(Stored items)
────────
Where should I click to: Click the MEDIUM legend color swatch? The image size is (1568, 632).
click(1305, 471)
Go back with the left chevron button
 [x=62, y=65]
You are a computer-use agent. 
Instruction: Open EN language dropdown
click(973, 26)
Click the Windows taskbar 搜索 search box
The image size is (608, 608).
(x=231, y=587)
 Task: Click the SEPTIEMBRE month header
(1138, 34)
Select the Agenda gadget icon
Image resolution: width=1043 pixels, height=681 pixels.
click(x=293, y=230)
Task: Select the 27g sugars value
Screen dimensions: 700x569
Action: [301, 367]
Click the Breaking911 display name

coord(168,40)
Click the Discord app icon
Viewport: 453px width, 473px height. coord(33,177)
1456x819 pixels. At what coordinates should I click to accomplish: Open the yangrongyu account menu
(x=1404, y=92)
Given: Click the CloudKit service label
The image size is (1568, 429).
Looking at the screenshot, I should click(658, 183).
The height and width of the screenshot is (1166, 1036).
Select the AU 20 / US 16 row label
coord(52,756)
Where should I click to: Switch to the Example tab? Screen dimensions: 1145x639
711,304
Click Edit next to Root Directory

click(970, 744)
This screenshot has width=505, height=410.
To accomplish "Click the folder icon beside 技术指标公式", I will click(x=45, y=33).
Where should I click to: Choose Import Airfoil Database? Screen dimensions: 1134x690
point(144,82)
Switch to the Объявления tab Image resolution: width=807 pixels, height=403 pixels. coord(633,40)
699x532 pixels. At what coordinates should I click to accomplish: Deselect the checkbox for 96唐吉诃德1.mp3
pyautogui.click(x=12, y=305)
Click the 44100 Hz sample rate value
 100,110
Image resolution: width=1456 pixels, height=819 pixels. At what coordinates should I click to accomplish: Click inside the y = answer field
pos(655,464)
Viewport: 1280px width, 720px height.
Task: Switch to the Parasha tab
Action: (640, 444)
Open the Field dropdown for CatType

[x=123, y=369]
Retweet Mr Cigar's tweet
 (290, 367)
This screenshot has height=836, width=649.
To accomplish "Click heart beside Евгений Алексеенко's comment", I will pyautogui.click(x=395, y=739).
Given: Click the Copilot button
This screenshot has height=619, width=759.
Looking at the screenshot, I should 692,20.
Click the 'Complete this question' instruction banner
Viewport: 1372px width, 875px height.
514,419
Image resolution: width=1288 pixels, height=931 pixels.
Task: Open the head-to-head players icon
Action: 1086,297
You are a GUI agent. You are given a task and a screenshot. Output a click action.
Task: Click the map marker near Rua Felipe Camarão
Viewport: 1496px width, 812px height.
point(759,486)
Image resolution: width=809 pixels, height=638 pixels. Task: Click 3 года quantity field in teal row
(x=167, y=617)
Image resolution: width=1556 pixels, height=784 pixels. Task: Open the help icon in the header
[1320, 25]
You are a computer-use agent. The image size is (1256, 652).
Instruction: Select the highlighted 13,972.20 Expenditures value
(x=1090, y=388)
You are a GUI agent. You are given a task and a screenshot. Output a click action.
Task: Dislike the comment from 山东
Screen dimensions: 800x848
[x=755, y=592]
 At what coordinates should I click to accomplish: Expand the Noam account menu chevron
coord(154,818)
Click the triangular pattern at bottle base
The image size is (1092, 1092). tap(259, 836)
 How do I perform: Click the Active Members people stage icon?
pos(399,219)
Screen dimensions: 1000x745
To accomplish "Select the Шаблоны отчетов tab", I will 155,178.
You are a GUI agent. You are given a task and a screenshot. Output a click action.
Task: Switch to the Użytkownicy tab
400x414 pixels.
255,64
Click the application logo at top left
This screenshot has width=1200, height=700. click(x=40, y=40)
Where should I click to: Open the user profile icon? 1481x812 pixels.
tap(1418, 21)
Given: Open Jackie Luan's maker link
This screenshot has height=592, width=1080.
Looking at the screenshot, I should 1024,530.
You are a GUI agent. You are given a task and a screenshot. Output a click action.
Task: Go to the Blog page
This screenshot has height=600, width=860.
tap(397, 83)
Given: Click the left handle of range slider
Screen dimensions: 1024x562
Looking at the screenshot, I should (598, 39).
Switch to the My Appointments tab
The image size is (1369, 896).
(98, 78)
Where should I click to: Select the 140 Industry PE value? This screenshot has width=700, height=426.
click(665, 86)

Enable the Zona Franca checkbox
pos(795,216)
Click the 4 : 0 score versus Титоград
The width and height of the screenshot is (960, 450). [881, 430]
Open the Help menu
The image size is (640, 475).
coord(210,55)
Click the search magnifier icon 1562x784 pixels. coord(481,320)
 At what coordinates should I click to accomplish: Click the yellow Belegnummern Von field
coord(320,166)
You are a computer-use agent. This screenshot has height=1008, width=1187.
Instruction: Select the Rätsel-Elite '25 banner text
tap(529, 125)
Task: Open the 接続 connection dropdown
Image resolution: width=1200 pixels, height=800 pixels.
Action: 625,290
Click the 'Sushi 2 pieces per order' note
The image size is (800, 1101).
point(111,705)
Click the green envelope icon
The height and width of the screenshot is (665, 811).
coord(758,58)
────────
## WHAT YOU SHOULD DO
Please arrange the records above as a numbered list, leaving out the blank lines.

## WORKED ANSWER
1. Where should I click to: Click the MEDIUM legend color swatch? The image size is (1568, 632).
2. click(1305, 471)
3. Go back with the left chevron button
4.  [x=62, y=65]
5. You are a computer-use agent. 
6. Instruction: Open EN language dropdown
7. click(973, 26)
8. Click the Windows taskbar 搜索 search box
9. The image size is (608, 608).
10. (x=231, y=587)
11.  Task: Click the SEPTIEMBRE month header
12. (1138, 34)
13. Select the Agenda gadget icon
14. Image resolution: width=1043 pixels, height=681 pixels.
15. click(x=293, y=230)
16. Task: Select the 27g sugars value
17. Screen dimensions: 700x569
18. Action: [301, 367]
19. Click the Breaking911 display name
20. coord(168,40)
21. Click the Discord app icon
22. Viewport: 453px width, 473px height. coord(33,177)
23. 1456x819 pixels. At what coordinates should I click to accomplish: Open the yangrongyu account menu
24. (x=1404, y=92)
25. Given: Click the CloudKit service label
26. The image size is (1568, 429).
27. Looking at the screenshot, I should click(658, 183).
28. The height and width of the screenshot is (1166, 1036).
29. Select the AU 20 / US 16 row label
30. coord(52,756)
31. Where should I click to: Switch to the Example tab? Screen dimensions: 1145x639
32. 711,304
33. Click Edit next to Root Directory
34. click(970, 744)
35. This screenshot has width=505, height=410.
36. To accomplish "Click the folder icon beside 技术指标公式", I will click(x=45, y=33).
37. Where should I click to: Choose Import Airfoil Database? Screen dimensions: 1134x690
38. point(144,82)
39. Switch to the Объявления tab Image resolution: width=807 pixels, height=403 pixels. coord(633,40)
40. 699x532 pixels. At what coordinates should I click to accomplish: Deselect the checkbox for 96唐吉诃德1.mp3
41. pyautogui.click(x=12, y=305)
42. Click the 44100 Hz sample rate value
43.  100,110
44. Image resolution: width=1456 pixels, height=819 pixels. At what coordinates should I click to accomplish: Click inside the y = answer field
45. pos(655,464)
46. Viewport: 1280px width, 720px height.
47. Task: Switch to the Parasha tab
48. Action: (640, 444)
49. Open the Field dropdown for CatType
50. [x=123, y=369]
51. Retweet Mr Cigar's tweet
52.  (290, 367)
53. This screenshot has height=836, width=649.
54. To accomplish "Click heart beside Евгений Алексеенко's comment", I will pyautogui.click(x=395, y=739).
55. Given: Click the Copilot button
56. This screenshot has height=619, width=759.
57. Looking at the screenshot, I should 692,20.
58. Click the 'Complete this question' instruction banner
59. Viewport: 1372px width, 875px height.
60. 514,419
61. Image resolution: width=1288 pixels, height=931 pixels.
62. Task: Open the head-to-head players icon
63. Action: 1086,297
64. You are a GUI agent. You are given a task and a screenshot. Output a click action.
65. Task: Click the map marker near Rua Felipe Camarão
66. Viewport: 1496px width, 812px height.
67. point(759,486)
68. Image resolution: width=809 pixels, height=638 pixels. Task: Click 3 года quantity field in teal row
69. (x=167, y=617)
70. Image resolution: width=1556 pixels, height=784 pixels. Task: Open the help icon in the header
71. [1320, 25]
72. You are a computer-use agent. The image size is (1256, 652).
73. Instruction: Select the highlighted 13,972.20 Expenditures value
74. (x=1090, y=388)
75. You are a GUI agent. You are given a task and a screenshot. Output a click action.
76. Task: Dislike the comment from 山东
77. Screen dimensions: 800x848
78. [x=755, y=592]
79.  At what coordinates should I click to accomplish: Expand the Noam account menu chevron
80. coord(154,818)
81. Click the triangular pattern at bottle base
82. The image size is (1092, 1092). tap(259, 836)
83.  How do I perform: Click the Active Members people stage icon?
84. pos(399,219)
85. Screen dimensions: 1000x745
86. To accomplish "Select the Шаблоны отчетов tab", I will 155,178.
87. You are a GUI agent. You are given a task and a screenshot. Output a click action.
88. Task: Switch to the Użytkownicy tab
89. 400x414 pixels.
90. 255,64
91. Click the application logo at top left
92. This screenshot has width=1200, height=700. click(x=40, y=40)
93. Where should I click to: Open the user profile icon? 1481x812 pixels.
94. tap(1418, 21)
95. Given: Open Jackie Luan's maker link
96. This screenshot has height=592, width=1080.
97. Looking at the screenshot, I should 1024,530.
98. You are a GUI agent. You are given a task and a screenshot. Output a click action.
99. Task: Go to the Blog page
100. This screenshot has height=600, width=860.
101. tap(397, 83)
102. Given: Click the left handle of range slider
103. Screen dimensions: 1024x562
104. Looking at the screenshot, I should (598, 39).
105. Switch to the My Appointments tab
106. The image size is (1369, 896).
107. (98, 78)
108. Where should I click to: Select the 140 Industry PE value? This screenshot has width=700, height=426.
109. click(665, 86)
110. Enable the Zona Franca checkbox
111. pos(795,216)
112. Click the 4 : 0 score versus Титоград
113. The width and height of the screenshot is (960, 450). [881, 430]
114. Open the Help menu
115. The image size is (640, 475).
116. coord(210,55)
117. Click the search magnifier icon 1562x784 pixels. coord(481,320)
118.  At what coordinates should I click to accomplish: Click the yellow Belegnummern Von field
119. coord(320,166)
120. You are a computer-use agent. This screenshot has height=1008, width=1187.
121. Instruction: Select the Rätsel-Elite '25 banner text
122. tap(529, 125)
123. Task: Open the 接続 connection dropdown
124. Image resolution: width=1200 pixels, height=800 pixels.
125. Action: 625,290
126. Click the 'Sushi 2 pieces per order' note
127. The image size is (800, 1101).
128. point(111,705)
129. Click the green envelope icon
130. The height and width of the screenshot is (665, 811).
131. coord(758,58)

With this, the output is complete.